(Stored data)
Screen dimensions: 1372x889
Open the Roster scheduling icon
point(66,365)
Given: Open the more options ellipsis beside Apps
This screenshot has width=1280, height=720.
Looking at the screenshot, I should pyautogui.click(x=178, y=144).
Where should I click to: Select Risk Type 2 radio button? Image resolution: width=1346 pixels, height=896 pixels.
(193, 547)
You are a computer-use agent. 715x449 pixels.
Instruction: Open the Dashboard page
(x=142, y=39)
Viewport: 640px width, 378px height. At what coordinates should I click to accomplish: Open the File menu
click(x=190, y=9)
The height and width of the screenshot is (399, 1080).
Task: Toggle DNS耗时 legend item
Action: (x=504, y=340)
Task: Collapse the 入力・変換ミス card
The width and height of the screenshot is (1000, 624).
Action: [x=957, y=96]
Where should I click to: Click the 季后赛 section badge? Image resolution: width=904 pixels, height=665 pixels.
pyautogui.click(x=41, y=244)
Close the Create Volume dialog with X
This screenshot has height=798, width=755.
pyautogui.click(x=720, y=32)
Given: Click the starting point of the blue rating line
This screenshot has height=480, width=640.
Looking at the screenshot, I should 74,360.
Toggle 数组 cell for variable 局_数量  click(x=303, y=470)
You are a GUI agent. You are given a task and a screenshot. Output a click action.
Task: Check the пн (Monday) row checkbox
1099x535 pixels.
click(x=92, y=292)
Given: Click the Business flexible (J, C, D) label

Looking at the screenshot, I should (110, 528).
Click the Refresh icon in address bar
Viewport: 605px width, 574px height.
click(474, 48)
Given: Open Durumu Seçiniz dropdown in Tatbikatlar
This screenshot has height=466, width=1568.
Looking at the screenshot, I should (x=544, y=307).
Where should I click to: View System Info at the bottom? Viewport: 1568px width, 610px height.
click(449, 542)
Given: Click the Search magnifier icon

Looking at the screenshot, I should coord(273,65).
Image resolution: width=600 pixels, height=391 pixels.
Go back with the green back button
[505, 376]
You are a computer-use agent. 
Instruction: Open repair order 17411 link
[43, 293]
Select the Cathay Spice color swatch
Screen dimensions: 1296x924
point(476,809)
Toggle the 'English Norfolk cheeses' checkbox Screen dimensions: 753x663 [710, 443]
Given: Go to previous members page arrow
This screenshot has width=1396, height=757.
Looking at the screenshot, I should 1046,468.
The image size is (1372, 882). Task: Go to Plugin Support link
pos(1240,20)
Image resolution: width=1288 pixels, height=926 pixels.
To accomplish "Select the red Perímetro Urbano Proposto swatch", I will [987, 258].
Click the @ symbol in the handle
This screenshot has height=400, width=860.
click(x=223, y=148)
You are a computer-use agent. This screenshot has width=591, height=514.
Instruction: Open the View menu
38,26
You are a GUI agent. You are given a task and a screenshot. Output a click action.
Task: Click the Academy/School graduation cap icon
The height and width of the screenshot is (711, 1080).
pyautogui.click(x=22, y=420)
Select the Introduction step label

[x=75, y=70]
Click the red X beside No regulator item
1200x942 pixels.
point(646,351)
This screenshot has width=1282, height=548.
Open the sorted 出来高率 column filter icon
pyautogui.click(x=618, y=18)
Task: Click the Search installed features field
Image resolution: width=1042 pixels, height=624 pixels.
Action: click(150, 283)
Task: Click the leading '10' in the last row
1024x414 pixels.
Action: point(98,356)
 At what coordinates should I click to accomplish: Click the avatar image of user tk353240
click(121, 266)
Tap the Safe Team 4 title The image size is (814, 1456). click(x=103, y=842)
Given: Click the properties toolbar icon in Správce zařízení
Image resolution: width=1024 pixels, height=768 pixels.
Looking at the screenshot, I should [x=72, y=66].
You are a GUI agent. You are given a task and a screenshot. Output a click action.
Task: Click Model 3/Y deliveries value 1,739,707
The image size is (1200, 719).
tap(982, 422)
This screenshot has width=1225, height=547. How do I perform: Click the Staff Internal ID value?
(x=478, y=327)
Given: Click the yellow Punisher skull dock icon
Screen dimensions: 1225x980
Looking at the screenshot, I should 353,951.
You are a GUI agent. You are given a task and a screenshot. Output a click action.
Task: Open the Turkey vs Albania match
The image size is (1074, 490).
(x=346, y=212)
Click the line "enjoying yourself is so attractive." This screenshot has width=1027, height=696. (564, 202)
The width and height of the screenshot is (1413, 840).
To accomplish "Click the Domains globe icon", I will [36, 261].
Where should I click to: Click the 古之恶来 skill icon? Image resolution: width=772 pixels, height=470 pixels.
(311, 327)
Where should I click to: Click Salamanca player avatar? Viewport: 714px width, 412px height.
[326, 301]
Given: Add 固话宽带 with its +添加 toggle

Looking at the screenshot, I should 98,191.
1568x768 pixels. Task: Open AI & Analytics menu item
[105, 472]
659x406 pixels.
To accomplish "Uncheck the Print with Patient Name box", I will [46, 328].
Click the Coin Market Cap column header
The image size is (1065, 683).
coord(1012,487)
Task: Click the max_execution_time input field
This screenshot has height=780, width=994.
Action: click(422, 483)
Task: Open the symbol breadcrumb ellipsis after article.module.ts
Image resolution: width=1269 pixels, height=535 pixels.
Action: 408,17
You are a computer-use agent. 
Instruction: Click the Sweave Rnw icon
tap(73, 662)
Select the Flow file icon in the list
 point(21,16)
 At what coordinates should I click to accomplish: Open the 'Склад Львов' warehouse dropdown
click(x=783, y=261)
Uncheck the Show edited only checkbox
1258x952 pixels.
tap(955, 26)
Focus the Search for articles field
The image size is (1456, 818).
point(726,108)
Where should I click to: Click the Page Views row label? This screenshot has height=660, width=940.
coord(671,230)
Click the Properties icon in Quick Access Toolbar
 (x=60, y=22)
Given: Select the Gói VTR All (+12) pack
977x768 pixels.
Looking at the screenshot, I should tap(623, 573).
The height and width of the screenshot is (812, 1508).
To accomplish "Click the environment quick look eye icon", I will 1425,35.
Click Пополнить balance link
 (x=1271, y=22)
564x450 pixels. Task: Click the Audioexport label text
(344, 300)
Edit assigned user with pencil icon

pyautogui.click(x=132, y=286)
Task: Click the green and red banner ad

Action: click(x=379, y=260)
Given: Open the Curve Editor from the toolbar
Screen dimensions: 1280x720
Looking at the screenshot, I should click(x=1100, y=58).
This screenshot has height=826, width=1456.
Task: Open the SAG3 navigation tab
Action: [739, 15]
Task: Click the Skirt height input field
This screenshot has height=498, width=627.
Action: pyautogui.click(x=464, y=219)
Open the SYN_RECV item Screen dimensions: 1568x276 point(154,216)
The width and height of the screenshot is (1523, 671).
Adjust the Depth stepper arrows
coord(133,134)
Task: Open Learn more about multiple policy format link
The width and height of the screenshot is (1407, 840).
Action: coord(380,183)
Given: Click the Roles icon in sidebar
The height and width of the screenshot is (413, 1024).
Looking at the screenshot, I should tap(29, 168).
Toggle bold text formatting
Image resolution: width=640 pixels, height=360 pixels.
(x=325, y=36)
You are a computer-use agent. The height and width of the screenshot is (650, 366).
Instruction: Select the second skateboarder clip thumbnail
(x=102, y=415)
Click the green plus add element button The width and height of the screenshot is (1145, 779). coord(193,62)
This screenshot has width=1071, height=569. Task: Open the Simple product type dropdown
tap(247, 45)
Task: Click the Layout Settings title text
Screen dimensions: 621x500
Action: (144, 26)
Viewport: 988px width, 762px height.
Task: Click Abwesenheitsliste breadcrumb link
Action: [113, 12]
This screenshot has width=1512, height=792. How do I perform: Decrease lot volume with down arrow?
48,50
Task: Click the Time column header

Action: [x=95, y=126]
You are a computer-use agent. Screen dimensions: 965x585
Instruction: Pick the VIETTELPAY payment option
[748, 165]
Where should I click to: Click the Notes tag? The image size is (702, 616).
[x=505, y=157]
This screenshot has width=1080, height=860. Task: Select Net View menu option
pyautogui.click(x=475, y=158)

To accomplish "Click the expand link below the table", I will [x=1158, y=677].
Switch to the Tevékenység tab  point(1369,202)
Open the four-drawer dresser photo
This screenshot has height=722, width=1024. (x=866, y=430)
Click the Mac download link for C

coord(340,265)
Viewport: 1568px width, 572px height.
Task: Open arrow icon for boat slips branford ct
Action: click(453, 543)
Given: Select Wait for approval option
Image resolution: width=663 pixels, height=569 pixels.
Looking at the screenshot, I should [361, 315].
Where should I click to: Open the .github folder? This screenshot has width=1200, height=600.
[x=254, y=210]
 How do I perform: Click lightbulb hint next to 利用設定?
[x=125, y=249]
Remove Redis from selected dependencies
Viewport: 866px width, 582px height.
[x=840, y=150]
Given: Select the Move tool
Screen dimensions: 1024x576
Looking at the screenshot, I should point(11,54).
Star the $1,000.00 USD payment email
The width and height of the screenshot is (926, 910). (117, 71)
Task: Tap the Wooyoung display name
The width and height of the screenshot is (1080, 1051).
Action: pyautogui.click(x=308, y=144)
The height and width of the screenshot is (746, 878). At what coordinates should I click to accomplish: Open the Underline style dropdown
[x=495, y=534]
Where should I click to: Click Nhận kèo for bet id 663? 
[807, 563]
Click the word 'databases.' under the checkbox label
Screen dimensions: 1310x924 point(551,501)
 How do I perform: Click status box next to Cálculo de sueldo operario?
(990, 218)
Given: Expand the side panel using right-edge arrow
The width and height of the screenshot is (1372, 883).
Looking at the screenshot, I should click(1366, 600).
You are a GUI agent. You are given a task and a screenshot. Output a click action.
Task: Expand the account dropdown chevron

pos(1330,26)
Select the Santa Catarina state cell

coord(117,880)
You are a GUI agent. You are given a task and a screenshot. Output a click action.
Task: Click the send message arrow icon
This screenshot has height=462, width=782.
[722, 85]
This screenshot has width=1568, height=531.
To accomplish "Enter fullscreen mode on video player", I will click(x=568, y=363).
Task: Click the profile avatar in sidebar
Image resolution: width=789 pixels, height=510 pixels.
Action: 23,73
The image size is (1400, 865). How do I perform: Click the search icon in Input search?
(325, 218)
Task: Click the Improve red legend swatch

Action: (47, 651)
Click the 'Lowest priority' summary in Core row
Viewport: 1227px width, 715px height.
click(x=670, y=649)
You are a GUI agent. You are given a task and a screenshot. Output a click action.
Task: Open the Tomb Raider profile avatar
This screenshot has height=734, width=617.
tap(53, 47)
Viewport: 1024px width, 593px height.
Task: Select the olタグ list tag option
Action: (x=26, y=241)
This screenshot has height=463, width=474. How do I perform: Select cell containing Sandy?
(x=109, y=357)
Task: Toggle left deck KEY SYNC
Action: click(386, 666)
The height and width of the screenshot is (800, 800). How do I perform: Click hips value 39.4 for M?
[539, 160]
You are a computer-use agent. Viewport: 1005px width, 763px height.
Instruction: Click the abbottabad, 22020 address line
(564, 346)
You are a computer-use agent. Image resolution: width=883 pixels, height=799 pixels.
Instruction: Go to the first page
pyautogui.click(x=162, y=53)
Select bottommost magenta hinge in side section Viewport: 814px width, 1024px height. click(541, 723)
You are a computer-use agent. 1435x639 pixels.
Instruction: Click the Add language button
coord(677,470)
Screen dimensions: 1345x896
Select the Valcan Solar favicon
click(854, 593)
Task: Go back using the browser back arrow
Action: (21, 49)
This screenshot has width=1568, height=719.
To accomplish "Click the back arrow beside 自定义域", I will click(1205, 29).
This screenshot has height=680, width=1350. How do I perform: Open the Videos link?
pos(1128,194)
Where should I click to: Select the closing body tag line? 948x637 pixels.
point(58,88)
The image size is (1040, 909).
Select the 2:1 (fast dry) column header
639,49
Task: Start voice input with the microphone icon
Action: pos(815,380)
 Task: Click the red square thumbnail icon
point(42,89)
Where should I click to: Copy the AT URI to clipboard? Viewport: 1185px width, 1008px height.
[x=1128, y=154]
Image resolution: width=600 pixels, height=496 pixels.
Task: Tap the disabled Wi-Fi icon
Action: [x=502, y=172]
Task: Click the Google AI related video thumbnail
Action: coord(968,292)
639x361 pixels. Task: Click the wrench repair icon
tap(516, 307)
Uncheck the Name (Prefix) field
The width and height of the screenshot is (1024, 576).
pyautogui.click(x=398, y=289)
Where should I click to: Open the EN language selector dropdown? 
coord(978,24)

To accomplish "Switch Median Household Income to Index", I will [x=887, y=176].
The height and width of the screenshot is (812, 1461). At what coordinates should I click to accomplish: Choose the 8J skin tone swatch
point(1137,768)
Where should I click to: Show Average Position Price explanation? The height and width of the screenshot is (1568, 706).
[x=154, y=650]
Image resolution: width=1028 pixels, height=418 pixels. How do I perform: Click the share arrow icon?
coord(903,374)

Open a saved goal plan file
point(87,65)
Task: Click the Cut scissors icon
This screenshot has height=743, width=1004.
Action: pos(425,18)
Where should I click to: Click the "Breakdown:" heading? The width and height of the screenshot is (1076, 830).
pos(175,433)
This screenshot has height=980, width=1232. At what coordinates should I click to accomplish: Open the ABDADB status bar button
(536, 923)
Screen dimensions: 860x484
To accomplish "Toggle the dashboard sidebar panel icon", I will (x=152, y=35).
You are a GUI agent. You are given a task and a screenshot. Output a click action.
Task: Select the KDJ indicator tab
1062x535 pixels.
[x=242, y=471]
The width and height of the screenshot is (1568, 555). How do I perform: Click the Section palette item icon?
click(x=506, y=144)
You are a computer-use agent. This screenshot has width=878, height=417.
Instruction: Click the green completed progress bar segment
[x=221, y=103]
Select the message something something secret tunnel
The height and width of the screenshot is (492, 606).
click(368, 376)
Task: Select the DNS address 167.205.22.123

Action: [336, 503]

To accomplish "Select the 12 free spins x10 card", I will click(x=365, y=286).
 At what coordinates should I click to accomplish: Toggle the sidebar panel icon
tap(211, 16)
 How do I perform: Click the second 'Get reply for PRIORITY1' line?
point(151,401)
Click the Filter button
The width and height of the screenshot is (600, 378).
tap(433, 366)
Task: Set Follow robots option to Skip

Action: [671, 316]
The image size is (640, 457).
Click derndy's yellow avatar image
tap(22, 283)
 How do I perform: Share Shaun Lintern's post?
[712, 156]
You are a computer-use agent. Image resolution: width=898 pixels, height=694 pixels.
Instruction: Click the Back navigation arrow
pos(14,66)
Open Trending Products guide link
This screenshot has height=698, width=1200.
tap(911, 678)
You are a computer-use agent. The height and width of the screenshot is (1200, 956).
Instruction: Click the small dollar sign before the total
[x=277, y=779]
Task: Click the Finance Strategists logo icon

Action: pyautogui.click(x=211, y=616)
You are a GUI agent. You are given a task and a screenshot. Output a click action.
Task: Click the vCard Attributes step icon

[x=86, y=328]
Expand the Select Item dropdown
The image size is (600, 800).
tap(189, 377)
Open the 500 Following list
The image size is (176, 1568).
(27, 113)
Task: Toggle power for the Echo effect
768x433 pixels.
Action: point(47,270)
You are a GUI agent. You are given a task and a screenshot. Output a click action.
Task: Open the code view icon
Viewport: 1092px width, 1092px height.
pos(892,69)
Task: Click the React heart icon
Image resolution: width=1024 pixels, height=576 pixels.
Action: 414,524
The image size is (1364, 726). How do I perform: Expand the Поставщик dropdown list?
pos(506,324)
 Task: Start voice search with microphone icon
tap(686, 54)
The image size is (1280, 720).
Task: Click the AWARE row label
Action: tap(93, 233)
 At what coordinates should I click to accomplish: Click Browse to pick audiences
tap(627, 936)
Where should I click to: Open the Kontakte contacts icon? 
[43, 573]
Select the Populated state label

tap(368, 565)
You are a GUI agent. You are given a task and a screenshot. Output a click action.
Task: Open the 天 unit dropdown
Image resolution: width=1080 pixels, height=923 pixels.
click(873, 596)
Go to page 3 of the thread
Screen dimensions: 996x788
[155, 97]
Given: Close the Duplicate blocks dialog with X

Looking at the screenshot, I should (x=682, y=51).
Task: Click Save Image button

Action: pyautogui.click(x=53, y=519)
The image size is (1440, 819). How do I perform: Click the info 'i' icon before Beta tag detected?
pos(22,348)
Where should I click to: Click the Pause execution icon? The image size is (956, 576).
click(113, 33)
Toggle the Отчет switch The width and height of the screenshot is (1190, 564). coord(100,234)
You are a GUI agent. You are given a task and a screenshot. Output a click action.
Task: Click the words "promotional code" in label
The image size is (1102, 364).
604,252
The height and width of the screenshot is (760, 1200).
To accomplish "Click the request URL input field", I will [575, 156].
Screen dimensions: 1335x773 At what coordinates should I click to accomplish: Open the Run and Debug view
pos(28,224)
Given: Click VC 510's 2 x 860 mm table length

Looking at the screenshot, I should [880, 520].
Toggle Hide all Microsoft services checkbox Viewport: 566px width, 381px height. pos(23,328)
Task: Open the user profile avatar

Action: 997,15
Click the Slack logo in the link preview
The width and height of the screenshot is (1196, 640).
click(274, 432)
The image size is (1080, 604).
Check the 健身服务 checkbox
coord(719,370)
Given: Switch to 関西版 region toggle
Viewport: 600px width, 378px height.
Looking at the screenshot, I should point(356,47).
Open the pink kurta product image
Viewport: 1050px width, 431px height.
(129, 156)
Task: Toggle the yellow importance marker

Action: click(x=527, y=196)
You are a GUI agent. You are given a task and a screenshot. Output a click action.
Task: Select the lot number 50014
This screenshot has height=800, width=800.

## Problem requirements:
If a line above holds the string "ellipsis", return it as it stands.

## Output of the task:
Given: Open the more options ellipsis beside Apps
Task: Open the symbol breadcrumb ellipsis after article.module.ts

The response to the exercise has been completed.